Artikel:
►
Saturday, September 27, 2014

Demokrasi dan Intuisi Kita


Kebetulan, tanggal 25 September 2014, saya menonton ulang salah satu film kesukaan saya, berjudul ‘Lincoln’ (2012) yang disutradarai oleh Steven Spielberg. Sepanjang sejarah, sangat sedikit film yang membahas khusus mengenai produk undang-undang, dan ini adalah salah satu yang terbaik. Film ‘Lincoln’ tidak membahas Abraham Lincoln, Presiden Amerika Serikat ke 16, melainkan membahas kelahiran Amandemen ke 13 Konstitusi Amerika Serikat, yang kemudian dikenal sebagai undang-undang yang melarang perbudakan.

Film ini menyajikan drama pengesahan amandemen konstitusi di House of Representative (DPR) yang sangat menarik, mirip dengan yang kita saksikan belakangan ini di DPR kita. Bahkan di tahun 1865, strategi perjuangan menuju pengesahan produk perundangan sudah terjadi: ada dua kubu berseteru, ada pelobby, ada transaksi, ada negosiasi. Disinilah keindahan film ini, yang begitu jujur menampilkan sisi busuk dari sebuah proses politik. Busuk, namun menghasilkan produk yang baik.

Dari proses pengesahan Amandemen ke-13, peranan Presiden Abraham Lincoln sangat dominan. Beliau menerima tantangan berat dalam perjuangannya. Fraksinya kalah suara di parlemen, Perang Saudara yang sedang berkecamuk juga menambah bebannya. Tapi, ia dengan gigih memperjuangkan Amandemen ke-13 – bahkan mempertaruhkan reputasinya sendiri dengan ‘berbohong’ mengenai delegasi dari Negara Konfederasi yang ingin berdamai. Apa yang membuat Lincoln begitu gigih memperjuangkan penghapusan perbudakan?

“Intuisi” kata Lincoln ketika berkali-kali ditanya mengenai hal ini. Intuisi, bahwa sebenarnya esensi demokrasi yang dijunjung tinggi oleh Konstitusi Amerika Serikat bertentangan dengan asas perbudakan. Intuisi, bahwa hak yang sama untuk semua warga negara harusnya berlaku juga bagi warga kulit hitam. Intuisi, bahwa kemerdekaan yang begitu kuat diperjuangkan oleh imigran kulit putih Amerika Serikat, harusnya juga berlaku bagi imigran kulit hitam dan semua bangsa. Lincoln kemudian meminta anggota Senat mendengarkan ‘intuisi’ mereka masing-masing sebelum melakukan voting. Apakah perbudakan itu sejalan dengan asas demokrasi yang begitu mereka junjung tinggi, atau berlawanan?

Dengan intuisi inilah kemudian Amandemen ke-13 disahkan tanggal 31 Januari 1865. Ada pro, ada kontra, kondisi riuh, dan kesamaan hak antar ras baru 200 tahun kemudian bisa benar-benar dihapuskan. Tapi, kubu pro-Amandemen menang.
◄
Daftar Item:
►
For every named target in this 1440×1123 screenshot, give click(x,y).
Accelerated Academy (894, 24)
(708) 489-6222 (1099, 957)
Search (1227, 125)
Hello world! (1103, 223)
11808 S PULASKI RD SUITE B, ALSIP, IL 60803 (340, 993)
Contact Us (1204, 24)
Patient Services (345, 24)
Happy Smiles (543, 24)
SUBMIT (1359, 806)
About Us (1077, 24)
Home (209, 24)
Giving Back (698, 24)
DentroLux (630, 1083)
◄
►
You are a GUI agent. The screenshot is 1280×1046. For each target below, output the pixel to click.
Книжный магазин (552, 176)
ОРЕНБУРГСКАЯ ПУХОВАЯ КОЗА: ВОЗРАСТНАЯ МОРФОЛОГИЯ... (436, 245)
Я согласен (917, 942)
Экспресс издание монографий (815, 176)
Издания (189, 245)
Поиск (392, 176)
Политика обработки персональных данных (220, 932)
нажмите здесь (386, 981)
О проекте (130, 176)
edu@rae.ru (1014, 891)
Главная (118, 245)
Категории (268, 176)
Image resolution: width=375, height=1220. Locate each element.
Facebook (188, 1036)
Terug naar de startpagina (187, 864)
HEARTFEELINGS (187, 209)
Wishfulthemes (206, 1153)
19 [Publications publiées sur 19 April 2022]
◄
►
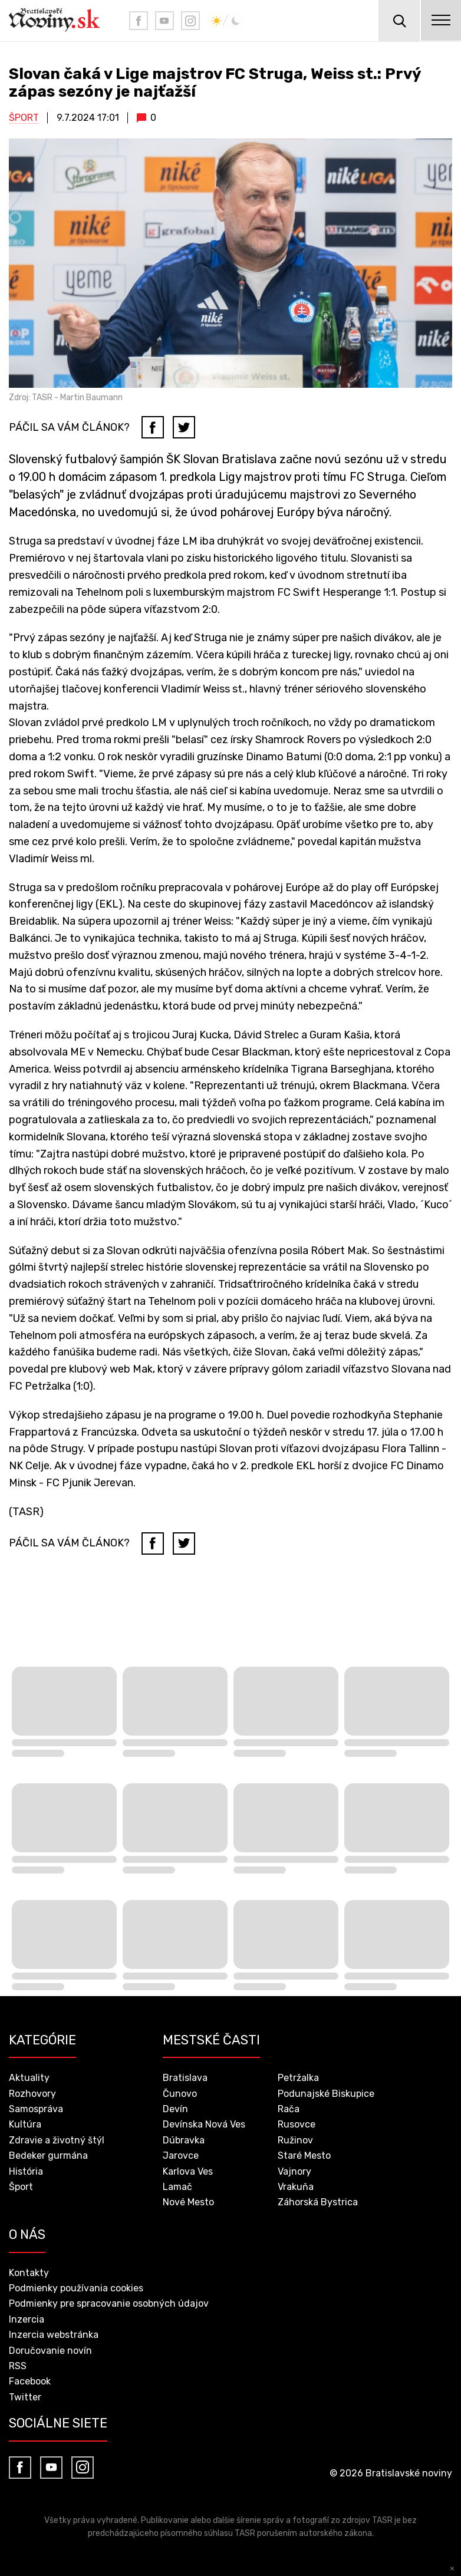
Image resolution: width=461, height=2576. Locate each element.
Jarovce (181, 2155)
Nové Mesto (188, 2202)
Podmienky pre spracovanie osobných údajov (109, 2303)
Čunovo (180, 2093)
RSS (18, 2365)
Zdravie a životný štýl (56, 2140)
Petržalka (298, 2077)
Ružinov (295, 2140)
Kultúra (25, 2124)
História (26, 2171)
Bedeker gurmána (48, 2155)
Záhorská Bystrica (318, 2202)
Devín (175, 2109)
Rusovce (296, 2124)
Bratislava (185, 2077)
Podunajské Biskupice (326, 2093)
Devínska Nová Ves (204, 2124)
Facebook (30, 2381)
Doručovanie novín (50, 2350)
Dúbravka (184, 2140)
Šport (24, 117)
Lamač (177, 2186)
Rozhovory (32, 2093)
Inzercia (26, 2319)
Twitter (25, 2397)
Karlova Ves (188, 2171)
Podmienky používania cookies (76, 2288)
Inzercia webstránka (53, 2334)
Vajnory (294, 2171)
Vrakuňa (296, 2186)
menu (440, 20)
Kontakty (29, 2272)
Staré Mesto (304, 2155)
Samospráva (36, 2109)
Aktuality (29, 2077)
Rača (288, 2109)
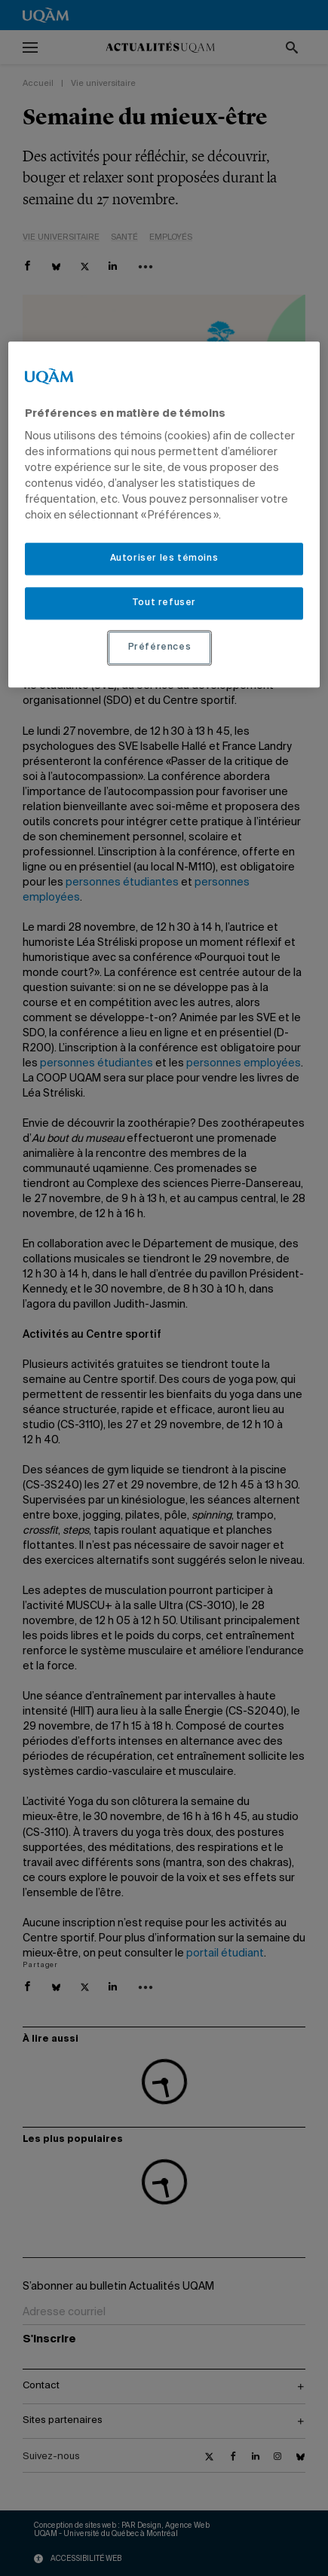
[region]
◄
Petunjuk Latihan: Sebutkan tanggal pengesahan Amandemen ke-13 menurut artikel tentang film 'Lincoln'.

Jawaban: Amandemen ke-13 disahkan pada tanggal 31 Januari 1865.